Please provide the entries below again, word for word.
*** SUPPLIED RECORDS ***
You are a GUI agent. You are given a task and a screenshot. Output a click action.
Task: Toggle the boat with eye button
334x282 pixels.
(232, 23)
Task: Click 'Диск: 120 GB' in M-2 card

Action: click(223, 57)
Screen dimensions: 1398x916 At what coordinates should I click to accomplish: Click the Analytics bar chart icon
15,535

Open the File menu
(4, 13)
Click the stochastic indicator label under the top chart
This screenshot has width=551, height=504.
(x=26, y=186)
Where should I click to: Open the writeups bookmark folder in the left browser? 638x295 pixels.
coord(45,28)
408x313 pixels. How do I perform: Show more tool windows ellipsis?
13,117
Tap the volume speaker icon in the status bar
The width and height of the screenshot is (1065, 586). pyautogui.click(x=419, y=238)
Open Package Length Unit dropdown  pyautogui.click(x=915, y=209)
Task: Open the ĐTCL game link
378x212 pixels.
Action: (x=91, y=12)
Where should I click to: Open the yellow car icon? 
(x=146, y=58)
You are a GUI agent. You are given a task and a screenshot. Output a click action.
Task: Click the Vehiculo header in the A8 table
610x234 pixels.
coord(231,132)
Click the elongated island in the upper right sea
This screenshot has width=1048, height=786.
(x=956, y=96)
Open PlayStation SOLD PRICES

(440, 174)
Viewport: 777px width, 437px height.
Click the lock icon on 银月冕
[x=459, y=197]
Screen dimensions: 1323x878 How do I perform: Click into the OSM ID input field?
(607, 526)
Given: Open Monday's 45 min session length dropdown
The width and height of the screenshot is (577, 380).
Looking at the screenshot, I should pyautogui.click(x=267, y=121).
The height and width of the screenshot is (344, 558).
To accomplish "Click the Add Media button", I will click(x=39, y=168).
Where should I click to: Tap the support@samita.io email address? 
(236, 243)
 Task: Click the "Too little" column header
*** End of SUPPLIED RECORDS ***
• **WORKED SOLUTION**:
You are a GUI agent. You are given a task and a screenshot. Output a click action.
Task: Toggle the boat with eye button
334x282 pixels.
(232, 23)
Task: Click 'Диск: 120 GB' in M-2 card

Action: click(223, 57)
Screen dimensions: 1398x916 At what coordinates should I click to accomplish: Click the Analytics bar chart icon
15,535

Open the File menu
(4, 13)
Click the stochastic indicator label under the top chart
This screenshot has width=551, height=504.
(x=26, y=186)
Where should I click to: Open the writeups bookmark folder in the left browser? 638x295 pixels.
coord(45,28)
408x313 pixels. How do I perform: Show more tool windows ellipsis?
13,117
Tap the volume speaker icon in the status bar
The width and height of the screenshot is (1065, 586). pyautogui.click(x=419, y=238)
Open Package Length Unit dropdown  pyautogui.click(x=915, y=209)
Task: Open the ĐTCL game link
378x212 pixels.
Action: (x=91, y=12)
Where should I click to: Open the yellow car icon? 
(x=146, y=58)
You are a GUI agent. You are given a task and a screenshot. Output a click action.
Task: Click the Vehiculo header in the A8 table
610x234 pixels.
coord(231,132)
Click the elongated island in the upper right sea
This screenshot has width=1048, height=786.
(x=956, y=96)
Open PlayStation SOLD PRICES

(440, 174)
Viewport: 777px width, 437px height.
Click the lock icon on 银月冕
[x=459, y=197]
Screen dimensions: 1323x878 How do I perform: Click into the OSM ID input field?
(607, 526)
Given: Open Monday's 45 min session length dropdown
The width and height of the screenshot is (577, 380).
Looking at the screenshot, I should pyautogui.click(x=267, y=121).
The height and width of the screenshot is (344, 558).
To accomplish "Click the Add Media button", I will click(x=39, y=168).
Where should I click to: Tap the support@samita.io email address? 
(236, 243)
 Task: Click the "Too little" column header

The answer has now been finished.